*WHAT IS NEEDED*. Each entry below must come back exactly as written, without its pictures.

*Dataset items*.
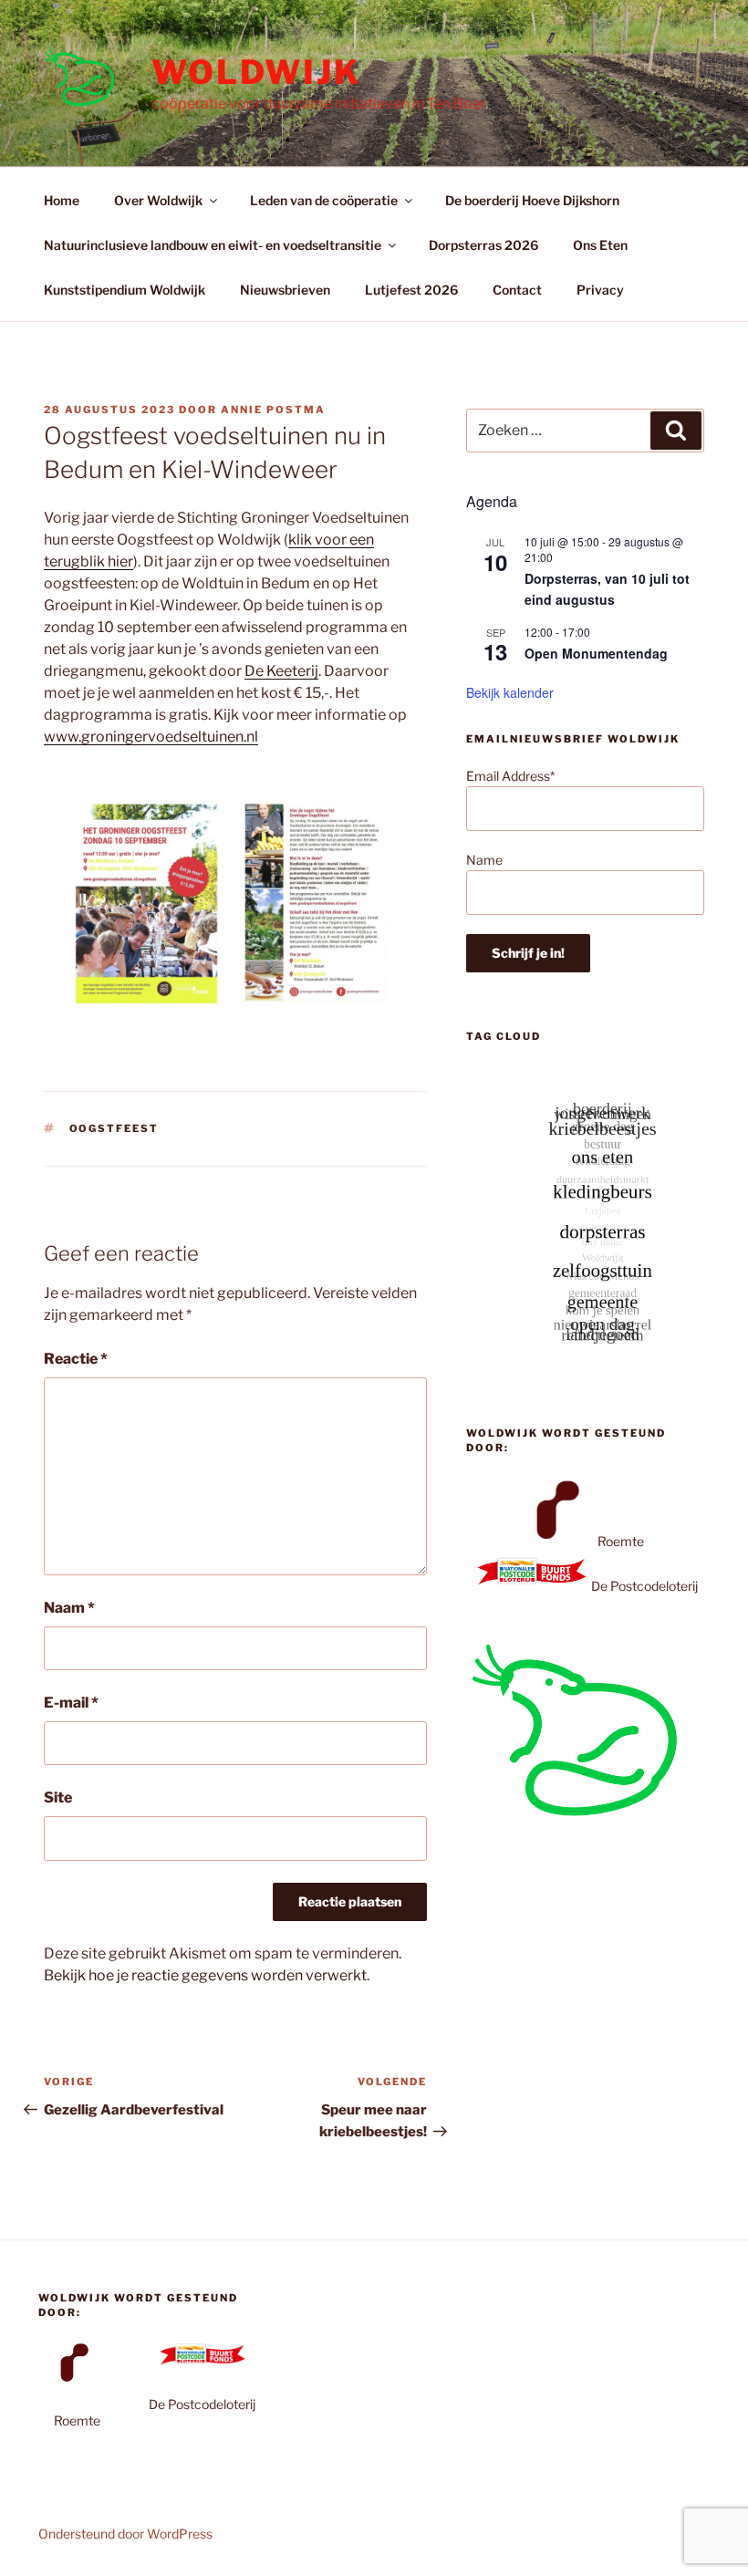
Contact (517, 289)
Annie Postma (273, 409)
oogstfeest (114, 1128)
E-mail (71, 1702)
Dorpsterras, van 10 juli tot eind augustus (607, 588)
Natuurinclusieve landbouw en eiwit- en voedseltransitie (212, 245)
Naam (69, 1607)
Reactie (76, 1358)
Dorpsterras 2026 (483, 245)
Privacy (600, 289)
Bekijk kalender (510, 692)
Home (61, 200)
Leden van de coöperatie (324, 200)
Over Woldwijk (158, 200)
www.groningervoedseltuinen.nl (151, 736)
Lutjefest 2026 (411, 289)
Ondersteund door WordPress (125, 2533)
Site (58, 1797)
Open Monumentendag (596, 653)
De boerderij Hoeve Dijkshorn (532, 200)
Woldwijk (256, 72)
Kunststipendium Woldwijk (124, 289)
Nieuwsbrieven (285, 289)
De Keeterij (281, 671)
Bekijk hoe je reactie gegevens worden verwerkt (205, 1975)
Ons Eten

*WRITTEN REPLY*.
Contact (517, 289)
Annie Postma (273, 409)
oogstfeest (114, 1128)
E-mail (71, 1702)
Dorpsterras, van 10 juli tot eind augustus (607, 588)
Natuurinclusieve landbouw en eiwit- en voedseltransitie (212, 245)
Naam (69, 1607)
Reactie (76, 1358)
Dorpsterras 2026 (483, 245)
Privacy (600, 289)
Bekijk kalender (510, 692)
Home (61, 200)
Leden van de coöperatie (324, 200)
Over Woldwijk (158, 200)
www.groningervoedseltuinen.nl (151, 736)
Lutjefest 2026 (411, 289)
Ondersteund door WordPress (125, 2533)
Site (58, 1797)
Open Monumentendag (596, 653)
De boerderij Hoeve Dijkshorn (532, 200)
Woldwijk (256, 72)
Kunststipendium Woldwijk (124, 289)
Nieuwsbrieven (285, 289)
De Keeterij (281, 671)
Bekijk hoe je reactie gegevens worden verwerkt (205, 1975)
Ons Eten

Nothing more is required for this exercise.